Alternatively you could utilize a different extension or a MessageLogging policy to log your messages to a different service. Once the needed data is in your desired logging service it'll be up to you to configure alerts.

View solution in original post

4 REPLIES 4

Hi there,

You are correct in that with Apigee's metric based alerts are unable to configure alerts at a level deeper than the proxy. Meaning that configuring alerts for specific paths and endpoints within that proxy are impossible.

You can, however, use Apigee's log based alerts in tandem with GCP log based metrics to accomplish this. Here's how I was able to get it working:

  1. Use a MessageLogging policy to log your error messages to GCP Cloud Logging. Don't forget to deploy your proxy using a service account with the Logs Writer role. My MessageLogging policy is pasted below. I put it in a DefaultFaultRule, and it's the only proxy fault rule, so it runs every time there is an error in the proxy. Also, note that I am logging a logType label and the request path as these will be referenced in the next step's metric filter.
    <?xml version="1.0" encoding="UTF-8" standalone="yes"?>
    <MessageLogging continueOnError="false" enabled="true" name="log-to-logging">
      <DisplayName>Log to Logging</DisplayName>
      <CloudLogging>
        <LogName>projects/{organization.name}/logs/{system.timestamp}</LogName>
        <Message contentType="application/json">{"reqPath": "{request.path}"}</Message>
        <Labels>
          <Label>
            <Key>logType</Key>
            <Value>apigeeError</Value>
          </Label>
        </Labels>
      </CloudLogging>
    </MessageLogging>​
  2. Configure a log based counter metric to count every time your newly created log hits Cloud Logging. In my example, I'm creating a metric for the path "path1" within the proxy "g-cloud-logging" so my filter utilizes regex and looks like this ==> labels.logType = "apigeeError" AND jsonPayload.reqPath =~ "/g-cloud-logging/path1/*". You can update the filter with your own path & proxy info.
  3. After you've created this log based metric you can configure your log based alert. The easiest way to start this process is to navigate to your log based metric and select the option to  "create alert from metric"createAlertFromMetric.png
  4. Let's configure the alert now. My alert is configured to trigger if more than 60 logs are found in a minute. To accomplish this, you'll have to update a couple of settings a.) Set the Rolling window field to 1 minute. b.) Make sure your alert trigger is based on threshold, alerts any time series violates, used a threshold position of "above threshold, and has a threshold value of 60. c.) You'll have to configure your own notification channel (mine's a simple email) d.) Finally, create your alert policy
  5. Send your proxy path traffic and force an error to trigger your MessageLogging policy. Make sure you send it enough traffic to exceed the alert threshold.

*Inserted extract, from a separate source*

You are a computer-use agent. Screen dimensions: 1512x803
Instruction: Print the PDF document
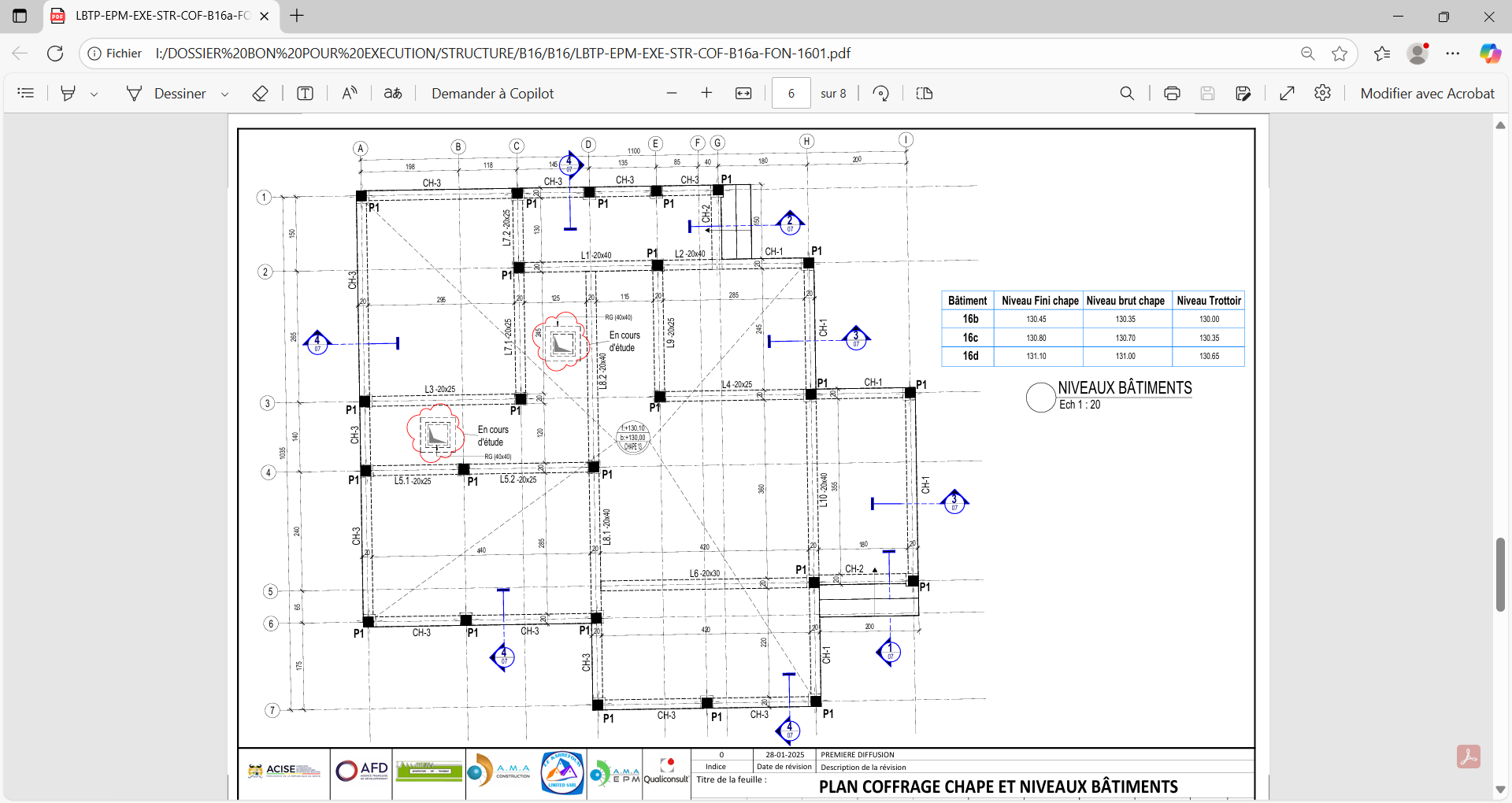click(x=1172, y=94)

So to summarize I use an Apigee MessageLogging policy to send error logs to GCP Cloud Logging complete request path data, I then use a log-based metric to count incoming logs for any log which resided in the path "path1", I use that metric in my log-based alert to trigger an email alert any time it goes above the threshold of 60 logs per minute, and finally I send enough traffic to trigger that alert.

With this solution you can create a new metric+alert for any specific path/endpoint combination you'd like. I hope this helps!

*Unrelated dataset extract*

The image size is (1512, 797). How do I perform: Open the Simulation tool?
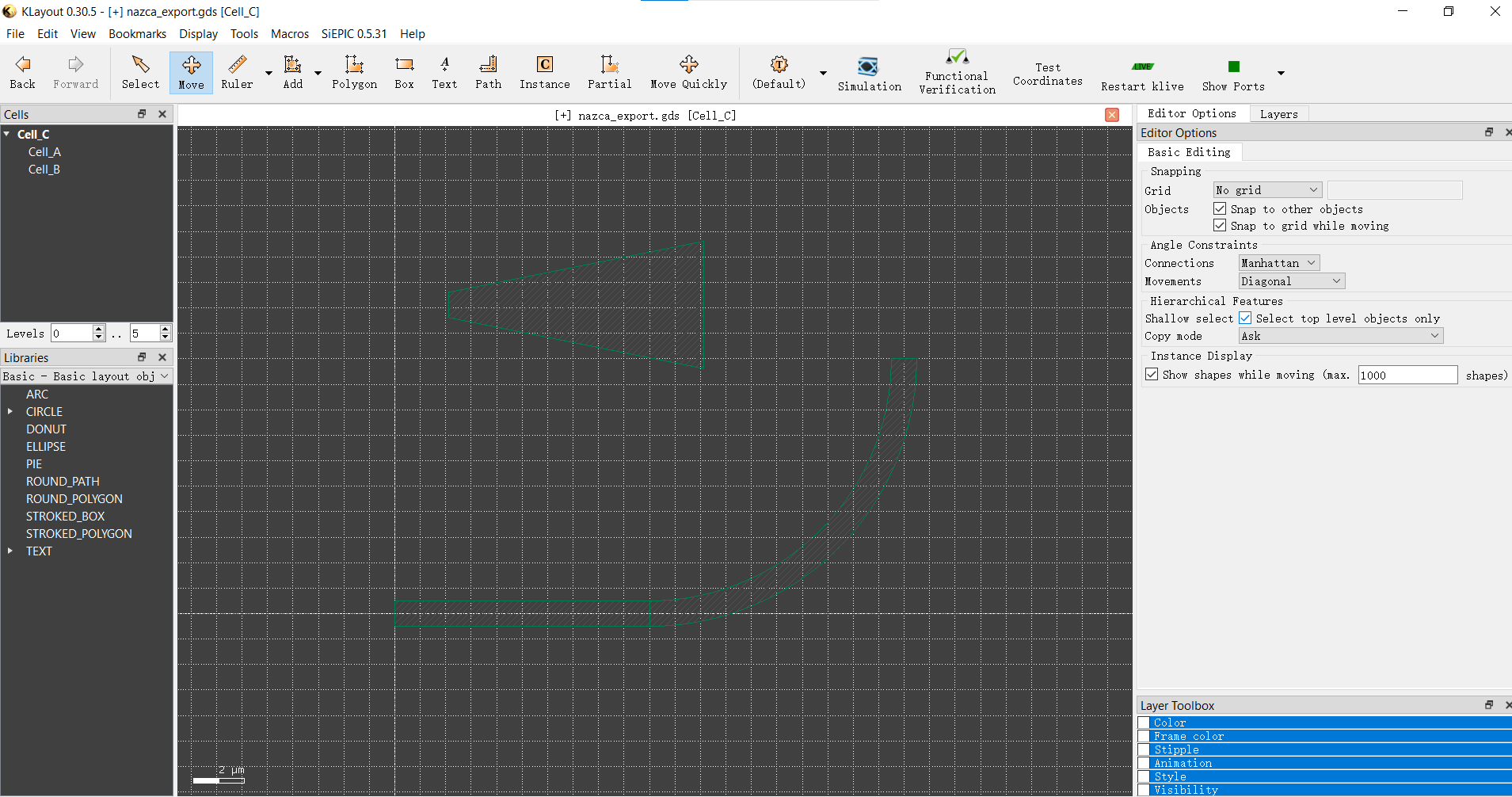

Thank you @ravenhedden  for your quick response. Here I am using Apigee edge not Apigee X. In Apigee edge  what's the solution for this.

Oh, apologies then. I should have confirmed if you were on Edge or X.

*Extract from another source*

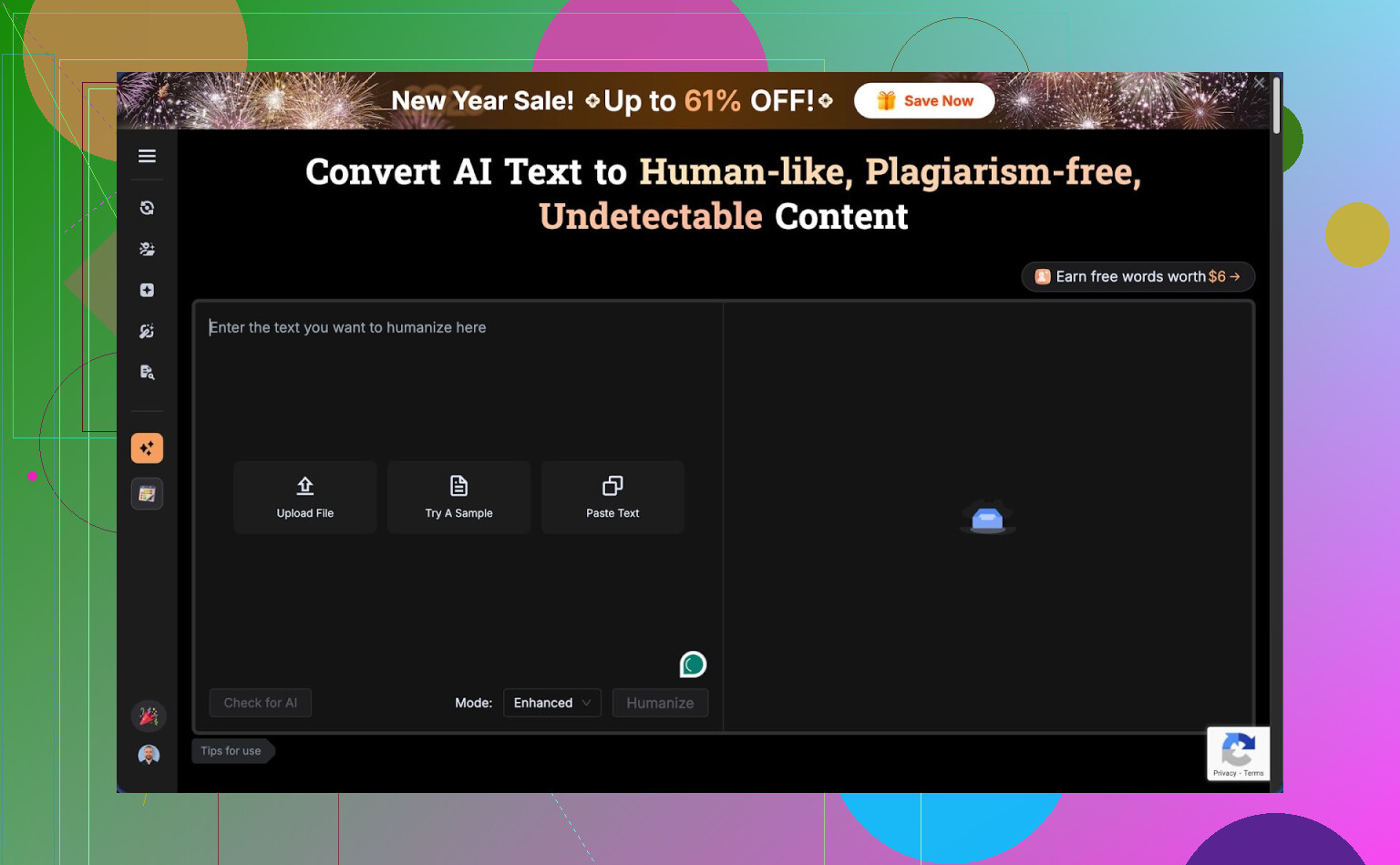Screen dimensions: 1400x865
Task: Click the Paste Text button
Action: click(x=612, y=498)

In similar fashion to X, you'll have to utilize tools external to Apigee in order to accomplish this on Edge. You could bootstrap my solution from above and make it work for Edge by utilizing the Google Cloud Logging Extension. Once the data is in Logging you should be able to follow my instructions and configure a metric alert.

Alternatively you could utilize a different extension or a MessageLogging policy to log your messages to a different service. Once the needed data is in your desired logging service it'll be up to you to configure alerts.